Wednesday, May 8, 2019

Sexual Legalism


In both Don Juan and the works of De Sade, the horror that sex elicits is not in the sex itself, but the way the sex is removed from sex. For Don Juan, sex becomes an accounting scheme, for De Sade, an exercise in bureaucracy. Sex is reduced to something which is alien to sexuality, with libidinal desires channeled into the inhumanity of something alien to the emotional irrationality which is sexuality. The body upon which this type of sexual legalism is done becomes thus completely desexualized in effect, but then creating a jarring dissonance between the sexuality supposedly pointed to beneath a surface of remarkable asexuality, knowing the existence of the desire which is wasted as its funneled into engines which annihilate desire in their operation.

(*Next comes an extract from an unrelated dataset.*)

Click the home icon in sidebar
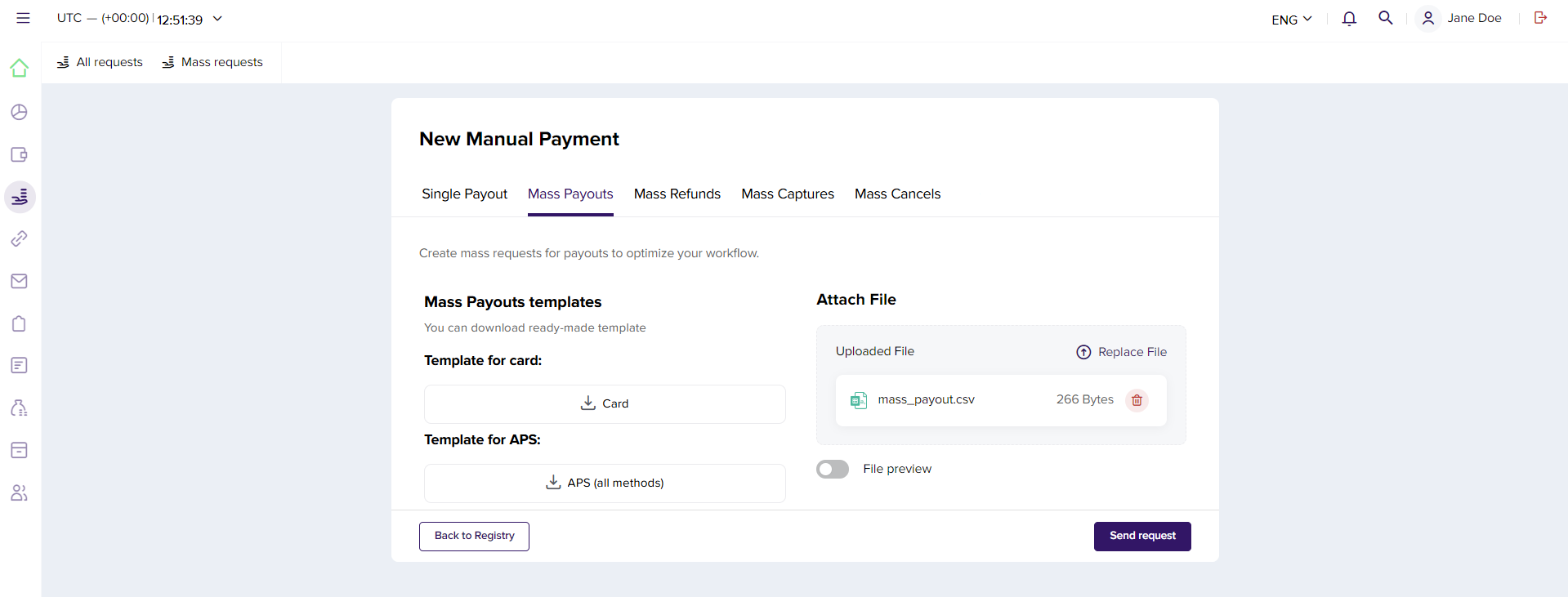pos(20,69)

Such a concept of desire is vital to understanding sexuality. Desire is never consensual because desire is a process of sublimation. A sexual fantasy or kink is never about anything as simple as the object in itself inspiring some lust, but about the unconscious sublimating some libidinal energy into a narrative. It is for this reason that the narratives driving and determining the sex act are so vital to making a sexual fantasy have weight. The sexual fantasy is the sublimation of desire, so the various narratives not only allow for the movement of that energy through the system created that is the desire, but also the energies being weighed in its relation to morality, where now the desire assimilates into the worldview of the individual as both the desire and its prohibition are codependant, the desire being sublimated into the sexual in its indulgence and the desire being sublimated into the political in the moral, both in being moral and immoral.

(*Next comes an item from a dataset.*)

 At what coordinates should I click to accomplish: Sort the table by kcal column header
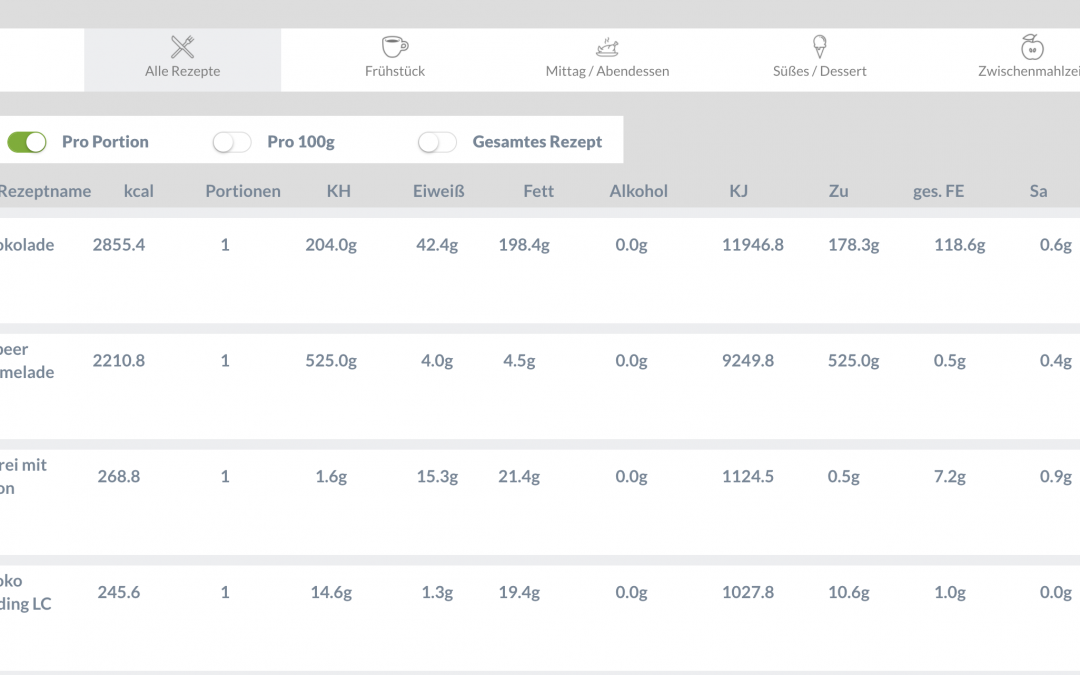(138, 191)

Unspoken here is the exact nature of the desire. Desire in its sublimation creates a posthuman mediation, some linguistic machine, which is created from the individual’s energies. Machines are thus required to speak to each other in order that any relationships can be had, with two persons equally participating in their own machines, which may or may not be capable of plugging into eachother’s. When compatibility occurs, the individuals are not having sex with each other - as communicating with the other is impossible - but having sex with a desire which is compatible with their own, both communicating, a pair of machines now melding into one.

It is for this reason that legalism of sexuality inspires horror. The machine of legalistic-sexuality is one which is alien to desire, yet perfectly compatible with the end plugs of the desire. The desire is perverted to mean not what is truly desired, but to mean the very thing which results from the fulfillment of this desire, the acts which result from the linguistic movement that truly takes place. Legalistic sexuality is horrifying not only in being alien to all, but also in being parasitic in its ability to latch onto the mind, as one unaware of their own desires will be only able to chase the results of their unconscious machines and may see the legal machine as being one in the same as the result.

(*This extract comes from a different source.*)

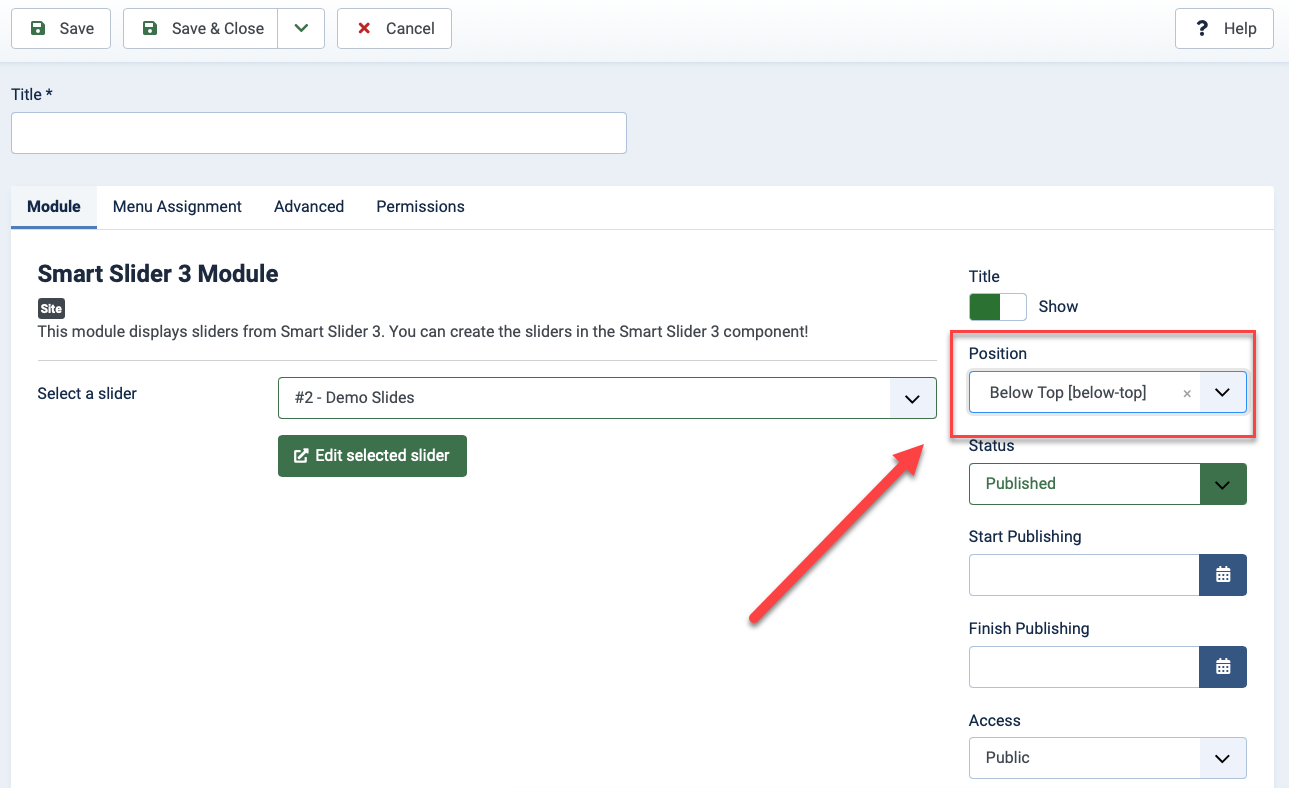Click the Help question mark button
Screen dimensions: 1289x788
(1224, 29)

Being an alien machine, legalism of sexuality is thus able to be commodified in an eternal number of ways. The only true successor to De Sade, the webcomic Oh Joy Sextoy has this in its very title, with sex having been reduced to only its results (anatomy and objects and motions), it can thus be made into commodities and then plugged into machines which operate on commodities moving as nothing except free-moving props guaranteed by some force, ie, the body without organs of capital and the bureaucracy of finance. With these objects able to be commodified, the mind is thrust with it, dragged along by endless machines far and beyond that which could ever be fueling the desire, tearing the psyche apart as desire is channeled into more and more futile paths through the various perversions of capital: silicon valley “polycule” culture, dating apps, or “kink”. Each of these imitates the end result of something which has at some point been genuinely expressed. Polycules legalize polyamorous relationships, dating apps legalize casual sex and matchmaking, and kink legalizes sadomasochism.